↓
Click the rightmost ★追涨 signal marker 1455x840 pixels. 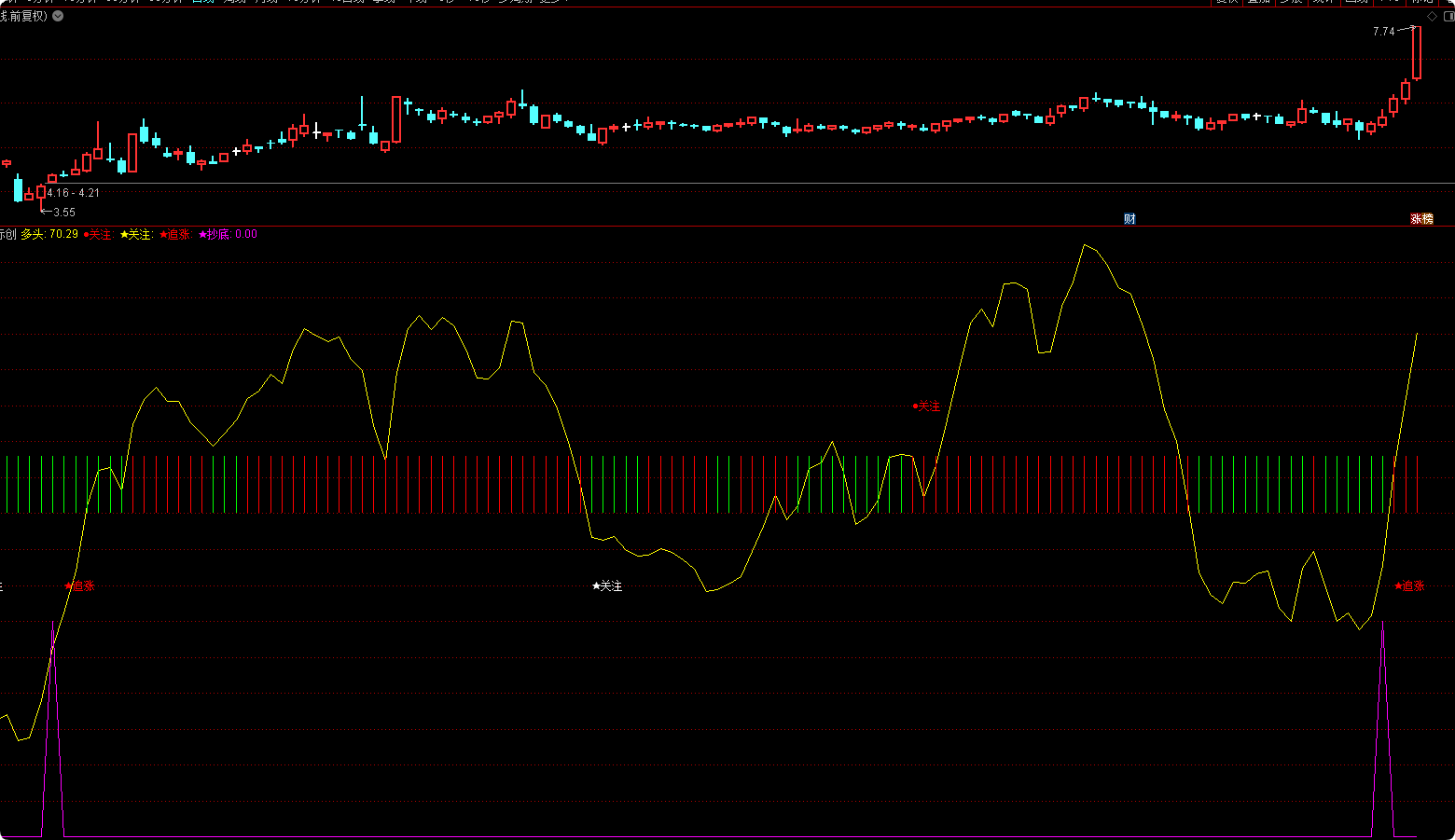[1409, 585]
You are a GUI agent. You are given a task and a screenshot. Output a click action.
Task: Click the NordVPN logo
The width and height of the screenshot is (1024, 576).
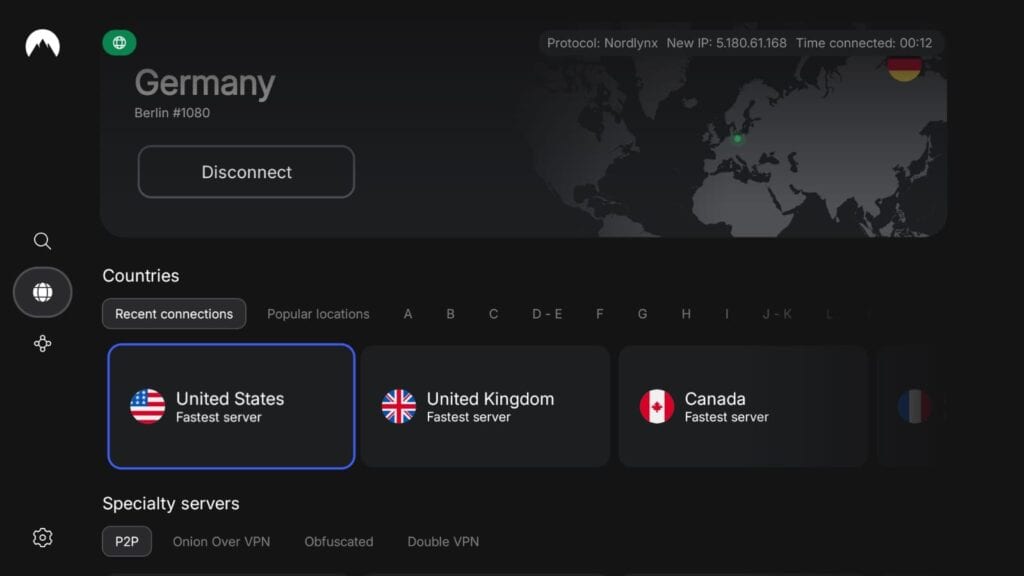point(42,43)
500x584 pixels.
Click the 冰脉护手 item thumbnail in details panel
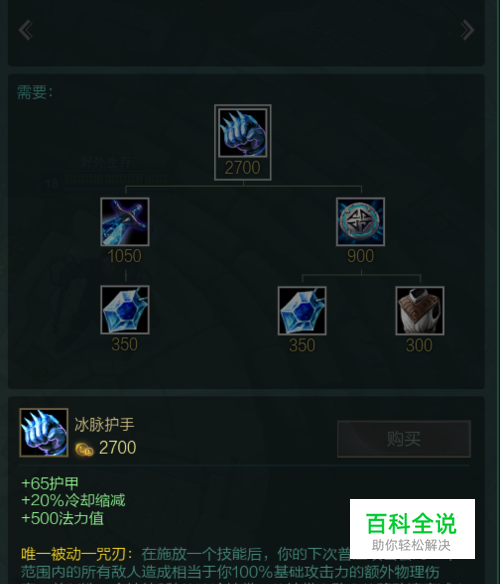tap(44, 433)
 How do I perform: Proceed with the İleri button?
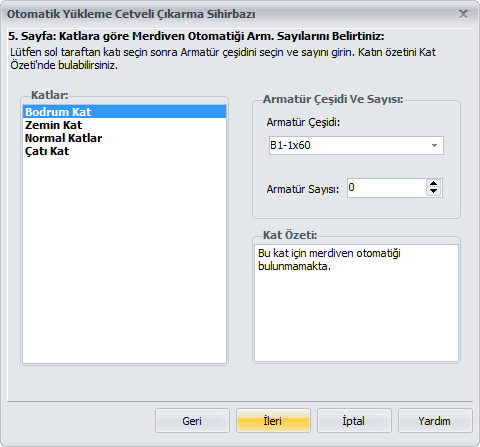(x=273, y=421)
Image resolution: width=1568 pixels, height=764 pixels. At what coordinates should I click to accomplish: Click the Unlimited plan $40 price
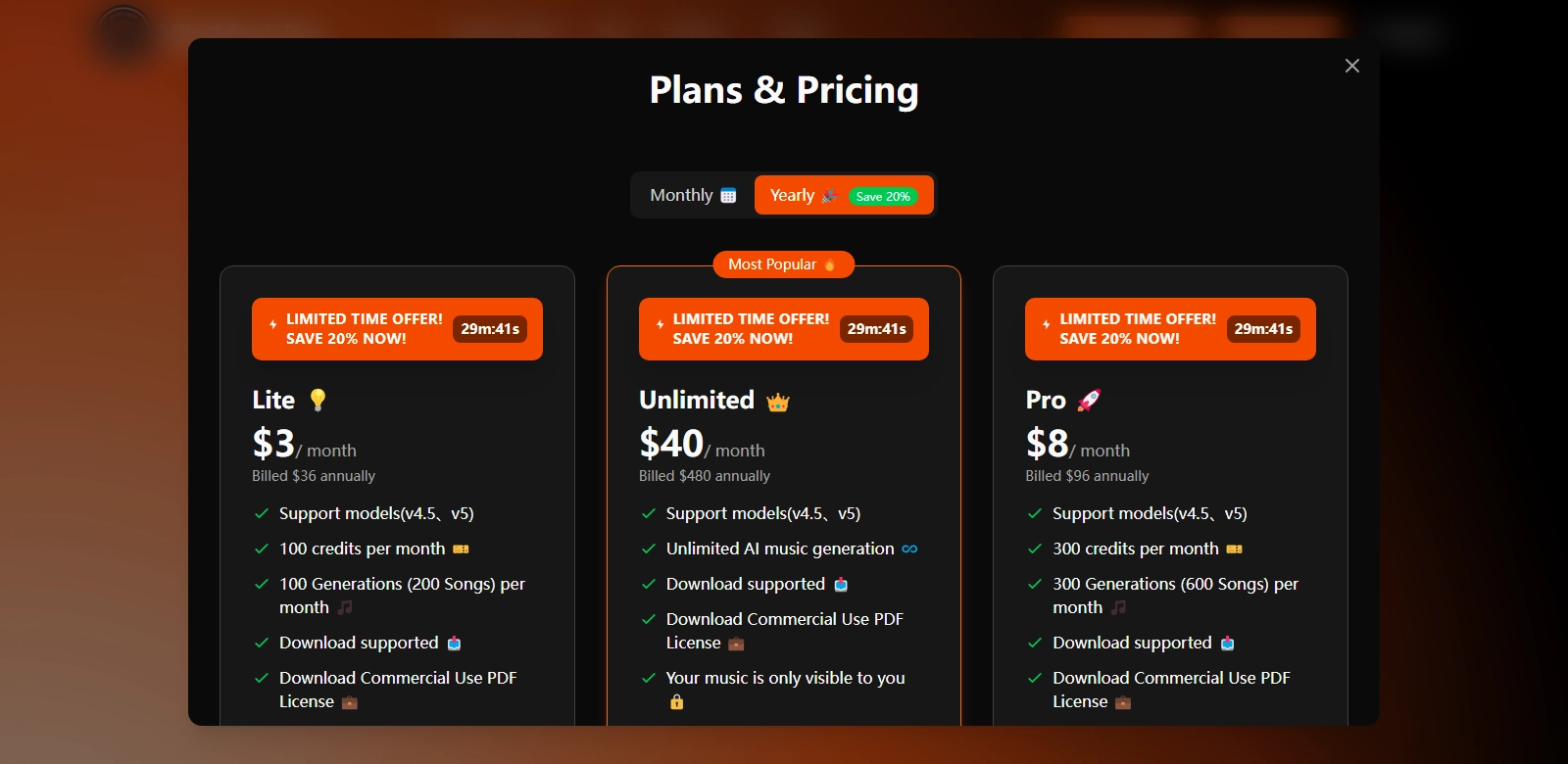point(671,444)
↑
▶ **Assigned task**:
Nothing but the lines from the one containing "Click the 冰脉护手" through the last line of the records above should appear, each repeated exactly, with no pictures.

▶ **Answer to this problem**:
Click the 冰脉护手 item thumbnail in details panel
tap(44, 433)
 How do I perform: Proceed with the İleri button?
(x=273, y=421)
Image resolution: width=1568 pixels, height=764 pixels. At what coordinates should I click to accomplish: Click the Unlimited plan $40 price
point(671,444)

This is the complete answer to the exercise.